Aim of the task -
Write the next part of the forum thread about Pi-hole and smart TVs, starting right after its final sentence.

Document text -
------------

It’s Pi Hole. Everything’s computer.
I have an old raspberry Pi (512 mB one…maybe? It’s been a while since I hooked it up). Does anyone have a good guide to follow on setting up a pi hole?
At this time I’d like to shill for Sceptre. They make tvs and monitors that don’t have all that stupid fucking “smart” features. I do not know of another brand that still makes dumb screens.
(sort of) unrelated, but I found a Sceptre CRT Monitor in the woods and it’s one of the best tube displays I own.
I bought a Sceptre TV as my first big purchase after graduating college and it’s still kicking nearly ten years later. Sure the speakers died a few years ago and several buttons on the remote no longer work, but it sure isn’t spying on me. And the picture quality is honestly not bad for what I paid
Unplug your TV from the internet and plug the HDMI into a machine running Kodi or similar.
Lmao but the Nvidia shield also have bullshit ads
If you’ve got the hardware capabilities, I just Read yesterday that Kodi supports CEC and can be used to control your DVD player or Set Top boxes that also support it IF you have it plugged into your CEC port.
This means turning a raspberry pi into the best media access client there is for a TV takes like 20-40 minutes (install librelec, profit?)
What is pi hole? I would love to dumbify my smart tv if possible…
OK, so whenever any device (e.g. your computer) wants to connect to a website (say, “wikipedia.org”), it tells your router that it wants to go to that website. Your router then sends what is called a “DNS Query” to some server, such as Google or Cloudflare, which takes the string of characters “wikipedia.org” and looks it up in their own dictionary of websites. In that listing, “wikipedia.org” will be linked to a specific IP address, which Google or Cloudflare then pass back to the router. Your router then connects the original device to that IP address, allowing your computer to get data from wikipedia.

------------

Recorded information -
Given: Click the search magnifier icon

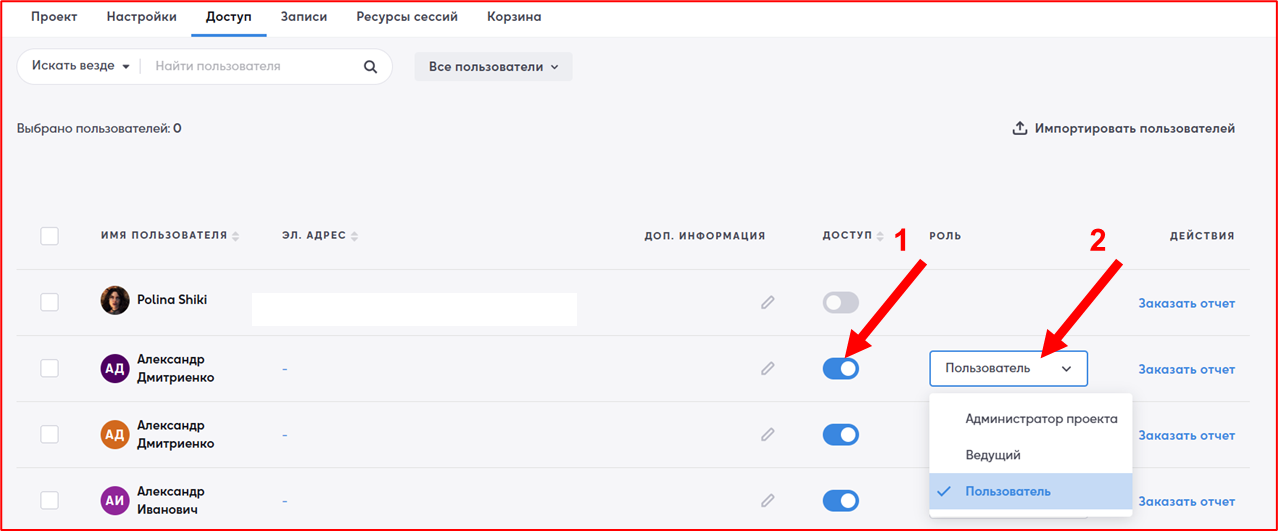Looking at the screenshot, I should (370, 67).
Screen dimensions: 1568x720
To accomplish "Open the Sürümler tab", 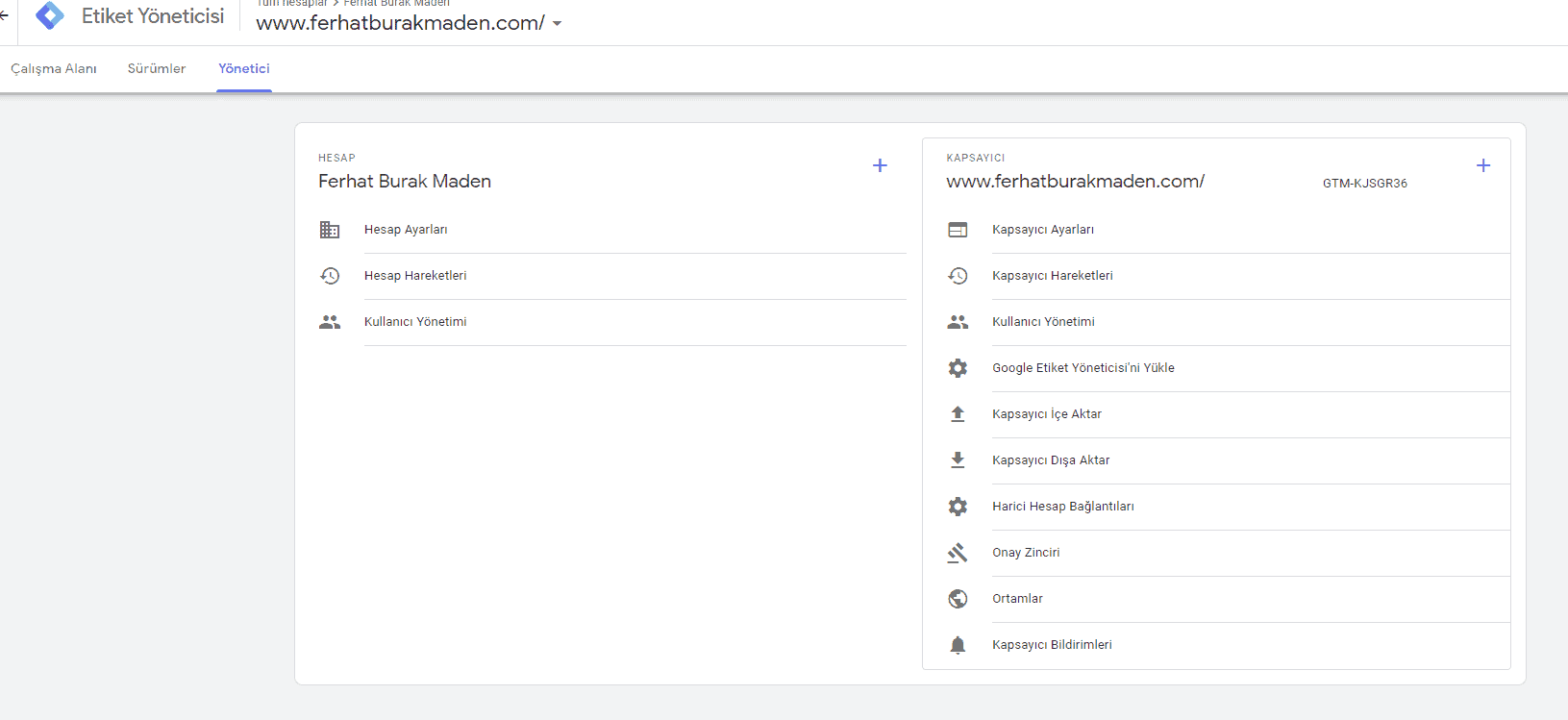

------------

Exercise result -
Now, modern devices make up to hundreds of these requests every second, so it’s not like it’s going to ask your permission for every single _one of them, right? Of course not. The problem, however, is that virtually every single proprietary app and piece of networked hardware nowadays is actively spying on you, by sending constant “telemetry”, marketing, and ad-servicing requests to hundreds, or even thousands of different services every day.
Pihole is a program that runs on a device (traditionally a raspberry pi, but could also be as simple as an old always-on tower computer or as complex as a self-hosted server). This device is connected to your internet, and what you do is you tell your router that the only place it’s allowed to ask for DNS queries is your pihole device, rather than google or Cloudflare. Then you add blocklists, en masse, to your pihole, which takes every single DNS Query and checks it against the blocklists. If a DNS request isn’t on the blocklists, it passes the request on to an actual DNS server, like Cloudflare, then gives the response back to the router, and the router is none-the-wiser. You get to see wikipedia. HOWEVER, if your device has the temerity, the absolute gall, to connect to any server on your blocklists? The pihole just… Doesn’t pass on the message, and you get to choose whether the pihole actually sends your device a refusal, like “no, we won’t be connecting to google ad services today, thank you” or if it just stays silent, not letting the blacklisted requests through, and just shredding the request every time it gets one for that unwanted site. Also, the pihole can keep a log of every single request made, both blocked and allowed, and keep tallies of the most-requested servers. It does this by default, but can easily be told to stop whenever you want.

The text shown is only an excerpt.